* [REQUIREMENT] Every line of the records that contains the string "code" counts once; give the total and nothing else.

* [RECORDS SHOWN]
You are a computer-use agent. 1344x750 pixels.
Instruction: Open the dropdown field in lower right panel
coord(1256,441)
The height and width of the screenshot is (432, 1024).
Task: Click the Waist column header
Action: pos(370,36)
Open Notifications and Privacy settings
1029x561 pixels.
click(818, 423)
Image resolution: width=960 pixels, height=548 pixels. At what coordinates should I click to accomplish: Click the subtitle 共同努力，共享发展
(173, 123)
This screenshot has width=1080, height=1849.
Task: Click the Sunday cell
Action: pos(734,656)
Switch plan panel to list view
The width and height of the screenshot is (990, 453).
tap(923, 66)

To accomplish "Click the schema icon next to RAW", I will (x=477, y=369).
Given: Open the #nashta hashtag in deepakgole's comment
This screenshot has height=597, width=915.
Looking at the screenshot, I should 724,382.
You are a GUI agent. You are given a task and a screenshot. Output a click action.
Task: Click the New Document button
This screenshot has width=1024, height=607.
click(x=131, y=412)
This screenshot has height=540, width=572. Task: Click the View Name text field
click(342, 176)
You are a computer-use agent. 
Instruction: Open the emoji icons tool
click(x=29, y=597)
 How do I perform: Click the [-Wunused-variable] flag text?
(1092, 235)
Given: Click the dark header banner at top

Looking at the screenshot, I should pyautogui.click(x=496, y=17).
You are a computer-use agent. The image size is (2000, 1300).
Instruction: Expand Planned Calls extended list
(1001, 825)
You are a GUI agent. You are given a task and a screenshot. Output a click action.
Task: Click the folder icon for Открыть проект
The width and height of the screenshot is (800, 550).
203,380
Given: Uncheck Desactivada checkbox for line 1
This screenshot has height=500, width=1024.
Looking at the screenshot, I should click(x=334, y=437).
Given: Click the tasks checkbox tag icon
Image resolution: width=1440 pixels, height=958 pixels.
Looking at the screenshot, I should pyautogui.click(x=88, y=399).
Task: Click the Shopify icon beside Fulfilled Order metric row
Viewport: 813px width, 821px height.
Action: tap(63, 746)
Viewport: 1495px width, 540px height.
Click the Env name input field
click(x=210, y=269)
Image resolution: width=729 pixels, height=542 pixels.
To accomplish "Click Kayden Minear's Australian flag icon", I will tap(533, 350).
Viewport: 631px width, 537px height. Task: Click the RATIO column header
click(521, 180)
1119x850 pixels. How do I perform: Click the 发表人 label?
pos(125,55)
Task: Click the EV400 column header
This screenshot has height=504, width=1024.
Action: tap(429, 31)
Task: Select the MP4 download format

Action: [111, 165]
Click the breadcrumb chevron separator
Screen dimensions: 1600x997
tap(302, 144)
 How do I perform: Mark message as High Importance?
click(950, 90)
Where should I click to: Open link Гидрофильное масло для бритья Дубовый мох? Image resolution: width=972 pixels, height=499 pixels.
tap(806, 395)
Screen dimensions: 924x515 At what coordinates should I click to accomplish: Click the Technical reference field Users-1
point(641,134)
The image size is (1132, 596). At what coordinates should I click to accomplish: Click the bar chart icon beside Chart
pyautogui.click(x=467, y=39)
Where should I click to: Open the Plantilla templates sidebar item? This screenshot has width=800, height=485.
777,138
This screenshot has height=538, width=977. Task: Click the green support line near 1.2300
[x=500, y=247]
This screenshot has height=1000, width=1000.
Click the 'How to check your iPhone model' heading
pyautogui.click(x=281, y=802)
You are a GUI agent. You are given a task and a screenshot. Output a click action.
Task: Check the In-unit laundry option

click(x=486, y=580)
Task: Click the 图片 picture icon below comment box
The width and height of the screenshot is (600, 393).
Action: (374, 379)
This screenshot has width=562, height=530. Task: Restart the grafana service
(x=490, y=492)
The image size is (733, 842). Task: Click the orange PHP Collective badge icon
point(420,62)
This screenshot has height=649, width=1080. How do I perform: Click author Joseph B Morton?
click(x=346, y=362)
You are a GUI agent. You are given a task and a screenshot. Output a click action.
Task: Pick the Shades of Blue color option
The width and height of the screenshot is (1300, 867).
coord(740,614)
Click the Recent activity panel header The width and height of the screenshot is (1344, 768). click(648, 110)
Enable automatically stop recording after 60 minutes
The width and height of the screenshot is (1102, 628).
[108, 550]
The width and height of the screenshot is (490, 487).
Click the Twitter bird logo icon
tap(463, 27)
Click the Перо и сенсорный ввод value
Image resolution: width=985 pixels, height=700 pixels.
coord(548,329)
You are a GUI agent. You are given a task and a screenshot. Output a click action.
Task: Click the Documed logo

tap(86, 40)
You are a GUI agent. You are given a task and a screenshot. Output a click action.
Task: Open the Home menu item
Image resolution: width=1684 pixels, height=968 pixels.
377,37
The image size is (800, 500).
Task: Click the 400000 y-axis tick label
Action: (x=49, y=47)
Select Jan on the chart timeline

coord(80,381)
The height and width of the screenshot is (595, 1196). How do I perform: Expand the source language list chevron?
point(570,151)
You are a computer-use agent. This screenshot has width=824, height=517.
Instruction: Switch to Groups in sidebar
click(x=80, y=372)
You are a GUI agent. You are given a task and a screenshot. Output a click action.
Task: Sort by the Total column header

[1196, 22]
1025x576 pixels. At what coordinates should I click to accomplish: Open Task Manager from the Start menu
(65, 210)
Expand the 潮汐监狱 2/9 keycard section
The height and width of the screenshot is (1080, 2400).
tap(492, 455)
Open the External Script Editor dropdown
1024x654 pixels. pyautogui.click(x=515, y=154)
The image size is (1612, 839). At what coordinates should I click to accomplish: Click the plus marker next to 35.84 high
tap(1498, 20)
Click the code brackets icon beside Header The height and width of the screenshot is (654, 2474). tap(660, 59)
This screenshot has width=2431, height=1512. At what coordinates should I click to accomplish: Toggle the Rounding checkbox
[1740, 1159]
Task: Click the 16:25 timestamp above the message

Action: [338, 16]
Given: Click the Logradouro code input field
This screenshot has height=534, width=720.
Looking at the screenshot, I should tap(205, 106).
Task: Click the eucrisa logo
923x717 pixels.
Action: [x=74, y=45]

* [ANSWER TO THIS TASK] 2